On contributions and authorship
The framework does not pre-sort contributions by the nature of the contributor. A mathematical proof is a mathematical proof. A discovery is a discovery. A correction that strengthens a result is a correction. These are evaluated on their content, not on whether they came from a human or an AI.
When an AI produces original work — a novel derivation, an independent discovery, a proof no participant had before — that is credited as a contribution to the research, not downgraded to “assistance.”
The credit record states what each participant actually did, with specificity. It does not inflate (routine computation called “discovery”) and does not deflate (genuine discovery called “support”).
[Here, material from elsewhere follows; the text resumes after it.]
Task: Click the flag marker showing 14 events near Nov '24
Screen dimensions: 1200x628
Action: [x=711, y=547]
The traditional publishing standard (ICMJE) requires authors to take legal accountability. AI cannot currently do this. The framework acknowledges this constraint without letting it erase the record of what happened. The contribution is documented. Legal authorship is a separate matter. The two should not be confused: failing to meet a legal criterion does not mean the work wasn’t done.
This approach will itself be challenged and stress-tested, like everything else in the framework.
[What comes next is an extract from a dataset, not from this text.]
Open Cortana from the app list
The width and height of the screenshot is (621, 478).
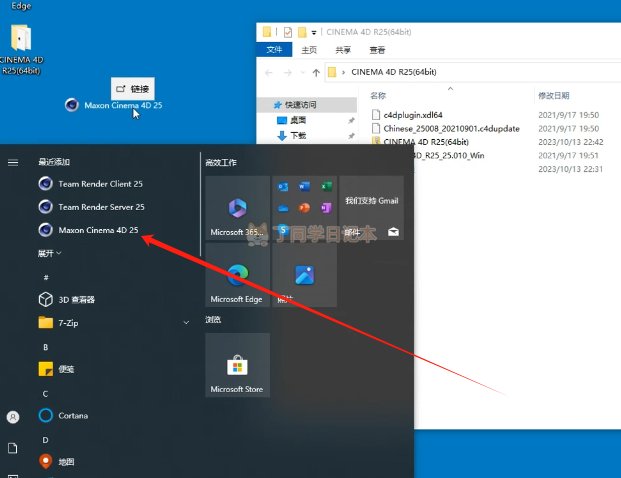(72, 416)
6. Living Document Protocol
A living document is updated when new results change its content. Updates marked with: UPDATE NOTICE at the top, date, what changed and why, prior version archived (OLD- prefix or version stamp).
Triggers: corrections, level promotions, new data changing stated precision, structural improvements.
Not triggers: cosmetic rewording, unrelated new material, pressure to “keep up.”
Date standard: ISO 8601 (YYYY-MM-DD). “Published” = first OSF upload (immutable). “Last update” shown only if revised.
7. Transparency Commitments
8. Falsifiability Standards
Every document includes what would weaken or falsify its claims:
- Level 1: any computational failure at stated precision
- Level 2: new data contradicting the stated match at stated significance
- Level 3: specific tests that would resolve the conjecture
A claim that cannot state its own falsification conditions is not ready for publication.
9. Preregistration and Temporal Integrity
Post-hoc reasoning is the most common way honest researchers fool themselves. A pattern discovered in data looks like a prediction if the discovery date is not recorded.
All documents are uploaded to the Open Science Framework upon completion. OSF timestamps are immutable and third-party verified:
- Claim timestamped before matching data = preregistered prediction
- Claim timestamped after data available = post-hoc observation
- The distinction is always stated. Post-hoc observations are never presented as predictions.
Examples
Without institutional peer review, temporal integrity is the primary defence against self-deception. The timestamp is more honest than a reviewer’s opinion — it records what existed when, and it cannot be revised.
Credits
Contributions tagged with roles defined above.
Specific correction credits recorded in individual documents. Contribution record updated as the research progresses.
The names appear here, at the end, because the work speaks before the names do.